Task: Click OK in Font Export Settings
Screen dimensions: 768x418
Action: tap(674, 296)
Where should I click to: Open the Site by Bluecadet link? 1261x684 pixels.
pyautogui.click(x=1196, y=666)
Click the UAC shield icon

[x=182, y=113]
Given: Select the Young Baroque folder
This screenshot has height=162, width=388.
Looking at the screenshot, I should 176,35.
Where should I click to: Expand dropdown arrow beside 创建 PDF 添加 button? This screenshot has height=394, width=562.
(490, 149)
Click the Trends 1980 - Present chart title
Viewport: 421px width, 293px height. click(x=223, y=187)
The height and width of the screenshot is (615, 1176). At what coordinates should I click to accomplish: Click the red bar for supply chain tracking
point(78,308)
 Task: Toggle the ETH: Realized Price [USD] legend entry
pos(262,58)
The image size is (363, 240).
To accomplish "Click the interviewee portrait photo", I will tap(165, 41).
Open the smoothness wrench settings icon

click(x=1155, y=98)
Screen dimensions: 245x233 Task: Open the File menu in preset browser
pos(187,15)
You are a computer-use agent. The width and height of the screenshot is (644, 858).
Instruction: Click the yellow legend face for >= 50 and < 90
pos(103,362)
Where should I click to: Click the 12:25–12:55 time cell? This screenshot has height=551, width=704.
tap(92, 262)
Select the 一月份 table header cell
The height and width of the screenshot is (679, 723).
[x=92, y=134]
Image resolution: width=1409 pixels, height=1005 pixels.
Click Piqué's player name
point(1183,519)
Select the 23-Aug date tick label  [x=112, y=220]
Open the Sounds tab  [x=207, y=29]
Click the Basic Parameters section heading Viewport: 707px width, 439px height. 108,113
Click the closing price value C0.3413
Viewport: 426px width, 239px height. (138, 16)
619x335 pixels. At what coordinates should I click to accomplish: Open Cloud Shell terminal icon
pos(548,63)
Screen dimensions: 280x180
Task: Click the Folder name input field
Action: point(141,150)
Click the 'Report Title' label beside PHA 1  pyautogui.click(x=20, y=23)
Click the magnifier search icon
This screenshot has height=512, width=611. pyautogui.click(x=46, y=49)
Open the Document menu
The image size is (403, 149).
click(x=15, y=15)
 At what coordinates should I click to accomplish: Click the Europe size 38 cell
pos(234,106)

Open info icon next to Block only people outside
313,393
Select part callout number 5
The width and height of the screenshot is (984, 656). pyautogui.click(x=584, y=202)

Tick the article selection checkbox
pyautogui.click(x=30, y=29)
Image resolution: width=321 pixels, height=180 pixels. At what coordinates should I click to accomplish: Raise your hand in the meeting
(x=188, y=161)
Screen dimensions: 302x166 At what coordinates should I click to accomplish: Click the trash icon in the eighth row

→ What the task asks
Set down each record verbatim.

→ Answer for the task
Task: Click OK in Font Export Settings
Screen dimensions: 768x418
Action: tap(674, 296)
Where should I click to: Open the Site by Bluecadet link? 1261x684 pixels.
pyautogui.click(x=1196, y=666)
Click the UAC shield icon

[x=182, y=113]
Given: Select the Young Baroque folder
This screenshot has height=162, width=388.
Looking at the screenshot, I should 176,35.
Where should I click to: Expand dropdown arrow beside 创建 PDF 添加 button? This screenshot has height=394, width=562.
(490, 149)
Click the Trends 1980 - Present chart title
Viewport: 421px width, 293px height. click(x=223, y=187)
The height and width of the screenshot is (615, 1176). At what coordinates should I click to accomplish: Click the red bar for supply chain tracking
point(78,308)
 Task: Toggle the ETH: Realized Price [USD] legend entry
pos(262,58)
The image size is (363, 240).
To accomplish "Click the interviewee portrait photo", I will tap(165, 41).
Open the smoothness wrench settings icon

click(x=1155, y=98)
Screen dimensions: 245x233 Task: Open the File menu in preset browser
pos(187,15)
You are a computer-use agent. The width and height of the screenshot is (644, 858).
Instruction: Click the yellow legend face for >= 50 and < 90
pos(103,362)
Where should I click to: Click the 12:25–12:55 time cell? This screenshot has height=551, width=704.
tap(92, 262)
Select the 一月份 table header cell
The height and width of the screenshot is (679, 723).
[x=92, y=134]
Image resolution: width=1409 pixels, height=1005 pixels.
Click Piqué's player name
point(1183,519)
Select the 23-Aug date tick label  [x=112, y=220]
Open the Sounds tab  [x=207, y=29]
Click the Basic Parameters section heading Viewport: 707px width, 439px height. 108,113
Click the closing price value C0.3413
Viewport: 426px width, 239px height. (138, 16)
619x335 pixels. At what coordinates should I click to accomplish: Open Cloud Shell terminal icon
pos(548,63)
Screen dimensions: 280x180
Task: Click the Folder name input field
Action: point(141,150)
Click the 'Report Title' label beside PHA 1  pyautogui.click(x=20, y=23)
Click the magnifier search icon
This screenshot has height=512, width=611. pyautogui.click(x=46, y=49)
Open the Document menu
The image size is (403, 149).
click(x=15, y=15)
 At what coordinates should I click to accomplish: Click the Europe size 38 cell
pos(234,106)

Open info icon next to Block only people outside
313,393
Select part callout number 5
The width and height of the screenshot is (984, 656). pyautogui.click(x=584, y=202)

Tick the article selection checkbox
pyautogui.click(x=30, y=29)
Image resolution: width=321 pixels, height=180 pixels. At what coordinates should I click to accomplish: Raise your hand in the meeting
(x=188, y=161)
Screen dimensions: 302x166 At what coordinates should I click to accomplish: Click the trash icon in the eighth row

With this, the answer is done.